* _TASK OBJECTIVE_:
Please repeat the records exactly. The pictures are to be left out.

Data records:
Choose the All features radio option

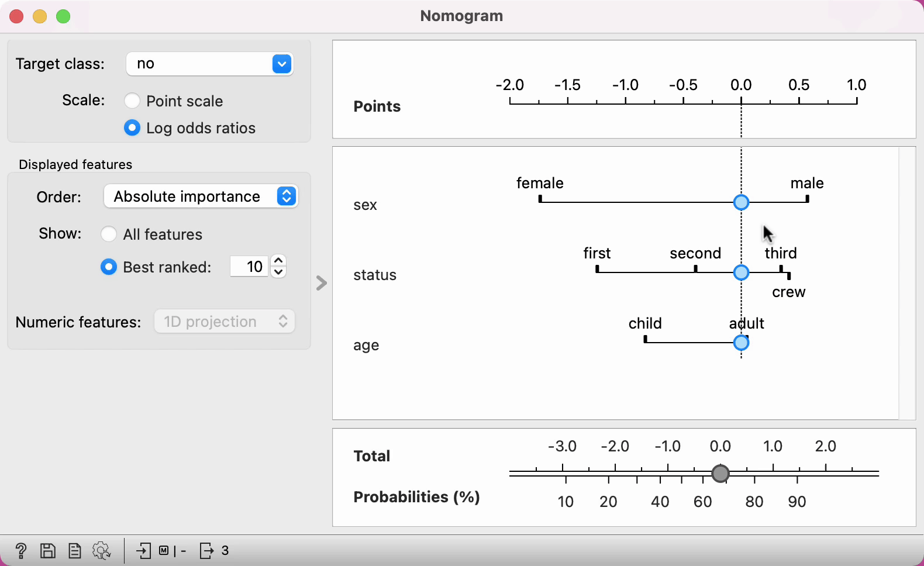[109, 234]
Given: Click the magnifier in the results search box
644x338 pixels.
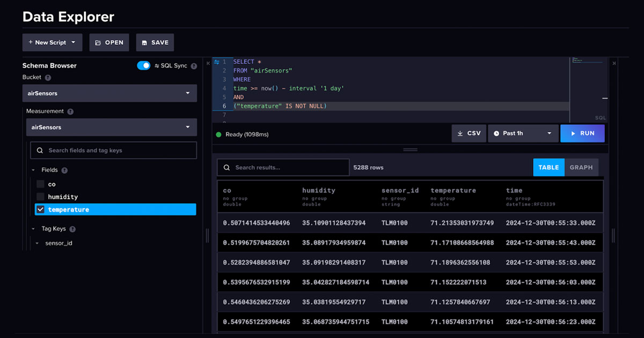Looking at the screenshot, I should tap(227, 167).
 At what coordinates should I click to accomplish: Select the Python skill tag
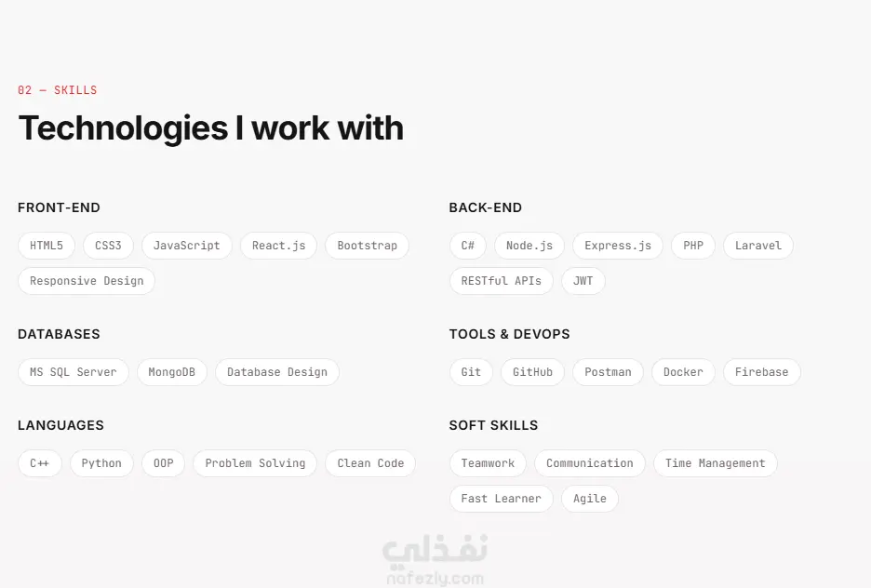(x=101, y=463)
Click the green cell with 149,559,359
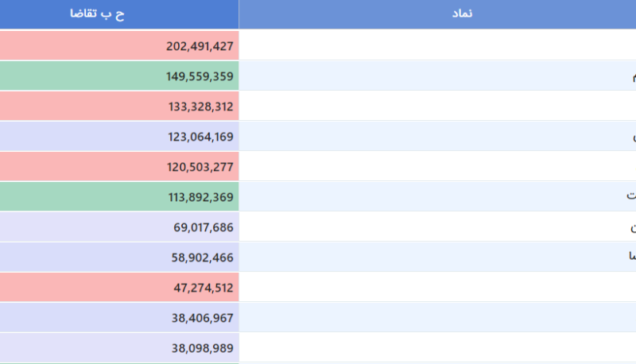The height and width of the screenshot is (364, 636). coord(119,76)
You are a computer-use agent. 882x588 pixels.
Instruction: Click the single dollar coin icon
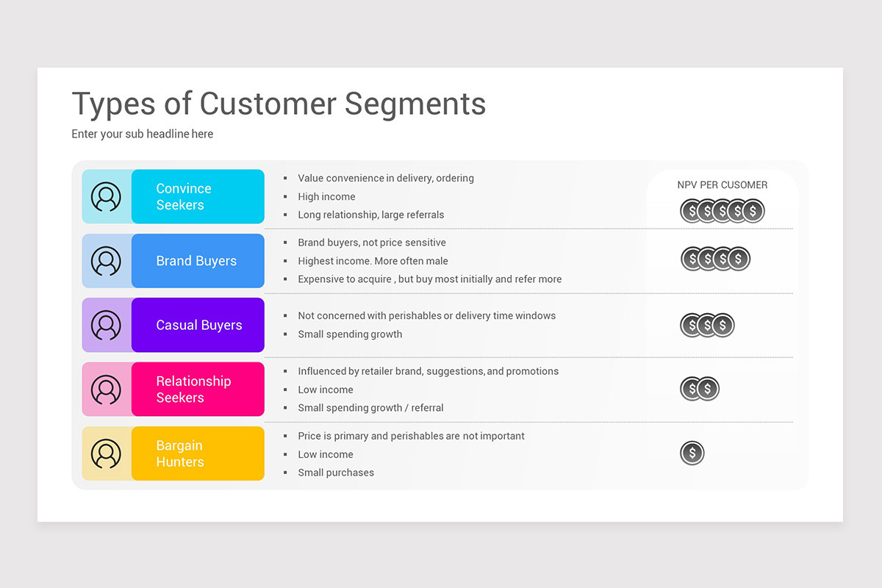(x=692, y=453)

* _SOLVED EXERCISE_:
Choose the All features radio option

[109, 234]
Given: Click the magnifier in the results search box
644x338 pixels.
Looking at the screenshot, I should tap(227, 167).
 At what coordinates should I click to accomplish: Select the Python skill tag
(x=101, y=463)
Click the green cell with 149,559,359
The height and width of the screenshot is (364, 636). coord(119,76)
You are a computer-use agent. 882x588 pixels.
Instruction: Click the single dollar coin icon
(x=692, y=453)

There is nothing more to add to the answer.